- **Directions**: The answer must consist of every line below containing "pixel".

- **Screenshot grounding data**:
- Opening Delimiter -

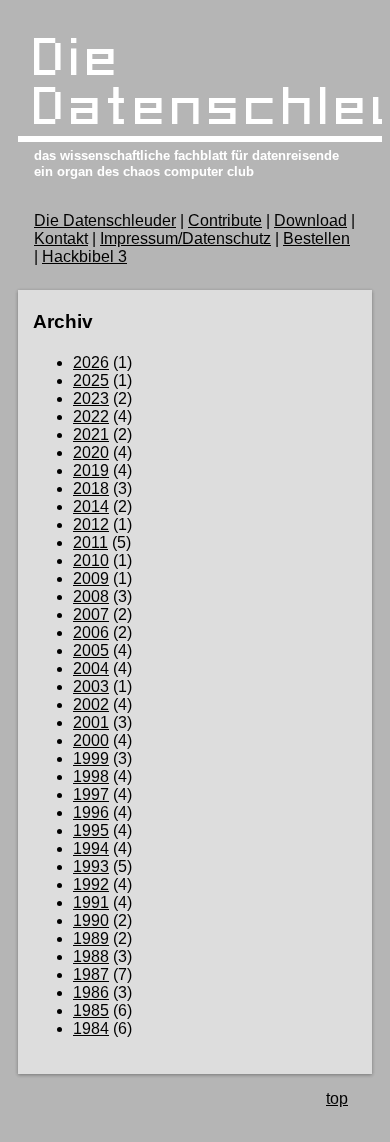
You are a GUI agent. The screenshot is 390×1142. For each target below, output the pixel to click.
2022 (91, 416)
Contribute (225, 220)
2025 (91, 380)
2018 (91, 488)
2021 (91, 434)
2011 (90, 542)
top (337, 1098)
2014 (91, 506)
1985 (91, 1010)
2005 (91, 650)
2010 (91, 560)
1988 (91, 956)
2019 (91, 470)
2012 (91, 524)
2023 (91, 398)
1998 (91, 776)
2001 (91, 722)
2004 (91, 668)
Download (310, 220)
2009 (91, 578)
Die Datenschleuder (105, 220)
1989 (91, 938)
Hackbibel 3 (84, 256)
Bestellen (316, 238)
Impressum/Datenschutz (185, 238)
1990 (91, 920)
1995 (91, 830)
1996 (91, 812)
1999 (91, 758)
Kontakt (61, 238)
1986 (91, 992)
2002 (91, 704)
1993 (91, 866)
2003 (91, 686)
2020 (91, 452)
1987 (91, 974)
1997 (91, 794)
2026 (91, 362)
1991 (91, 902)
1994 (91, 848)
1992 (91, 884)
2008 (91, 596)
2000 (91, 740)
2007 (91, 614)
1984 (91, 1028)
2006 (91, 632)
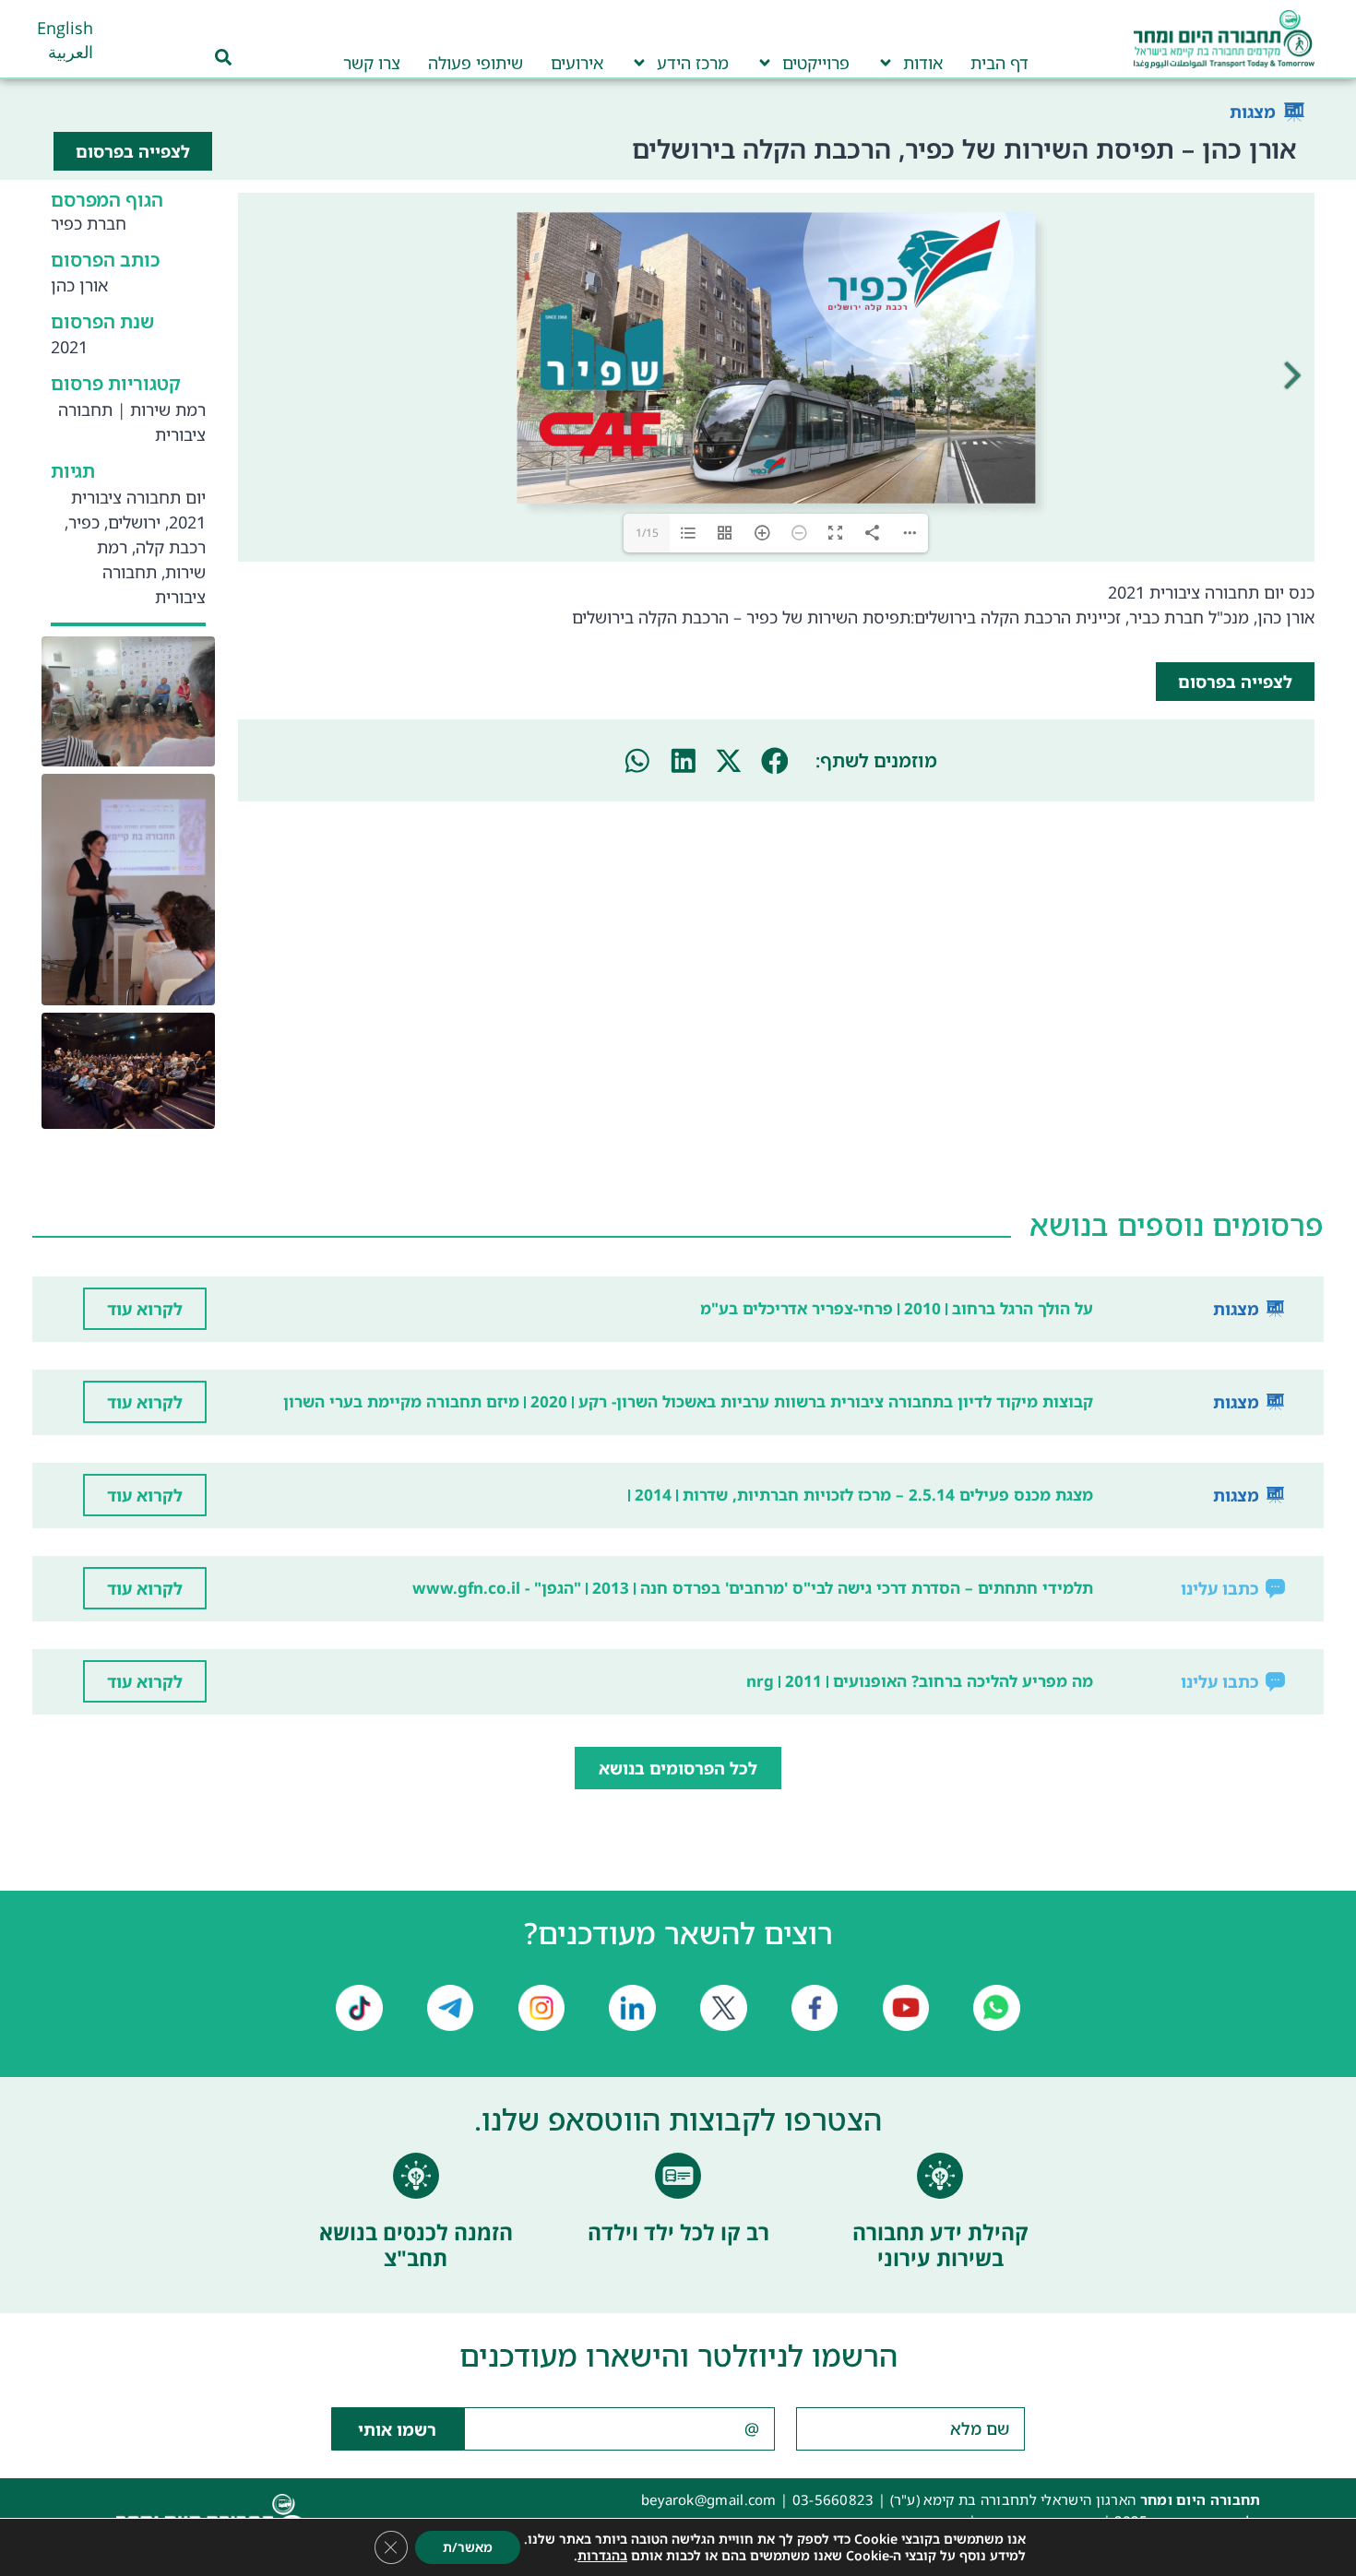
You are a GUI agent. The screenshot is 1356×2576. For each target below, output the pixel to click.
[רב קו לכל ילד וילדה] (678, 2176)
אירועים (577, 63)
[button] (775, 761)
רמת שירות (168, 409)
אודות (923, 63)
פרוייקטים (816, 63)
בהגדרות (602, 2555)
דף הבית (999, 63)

- Closing Delimiter -
- Opening Delimiter -

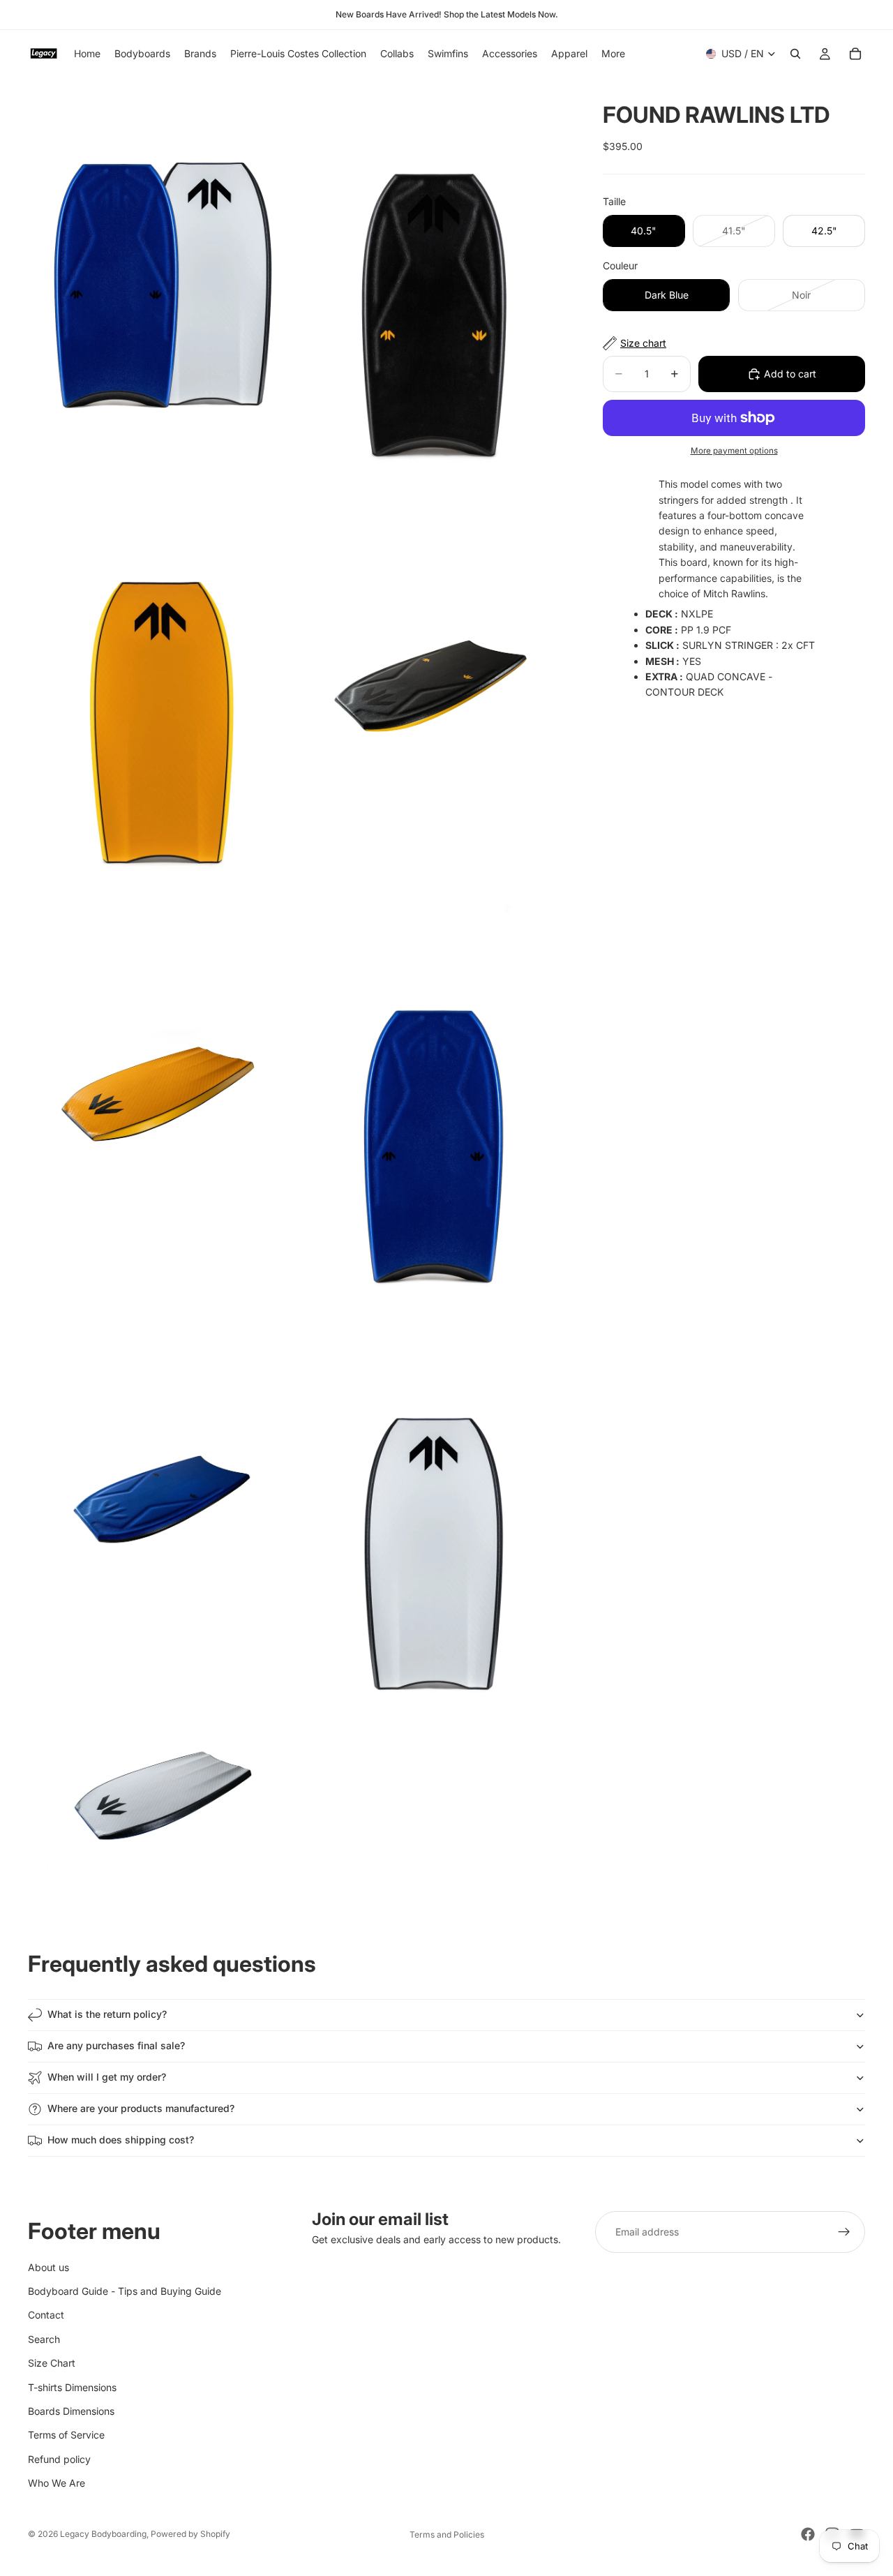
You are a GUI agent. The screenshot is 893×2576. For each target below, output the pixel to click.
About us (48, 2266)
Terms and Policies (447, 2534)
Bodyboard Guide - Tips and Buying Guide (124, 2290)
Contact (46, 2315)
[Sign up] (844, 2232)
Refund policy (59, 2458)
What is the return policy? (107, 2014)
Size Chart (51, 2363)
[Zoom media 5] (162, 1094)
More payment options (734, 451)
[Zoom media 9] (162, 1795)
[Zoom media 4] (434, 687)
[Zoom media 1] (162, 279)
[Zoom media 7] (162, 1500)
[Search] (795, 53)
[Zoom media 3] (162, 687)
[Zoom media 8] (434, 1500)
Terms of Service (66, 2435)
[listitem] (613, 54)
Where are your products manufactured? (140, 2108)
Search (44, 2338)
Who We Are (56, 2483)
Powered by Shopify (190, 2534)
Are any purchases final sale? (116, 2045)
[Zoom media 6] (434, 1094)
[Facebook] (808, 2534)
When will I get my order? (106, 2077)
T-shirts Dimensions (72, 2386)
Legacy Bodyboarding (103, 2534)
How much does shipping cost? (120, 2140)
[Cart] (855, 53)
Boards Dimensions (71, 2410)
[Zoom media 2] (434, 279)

- Closing Delimiter -

- **Finished exercise**:
You are a GUI agent. The screenshot is 390×1142. For each target below, output the pixel to click.
You are a GUI agent. The screenshot is 1356×2576. For each target below, output the pixel to click.
You are a GUI agent. The screenshot is 893×2576. For each target below, output the pixel to click.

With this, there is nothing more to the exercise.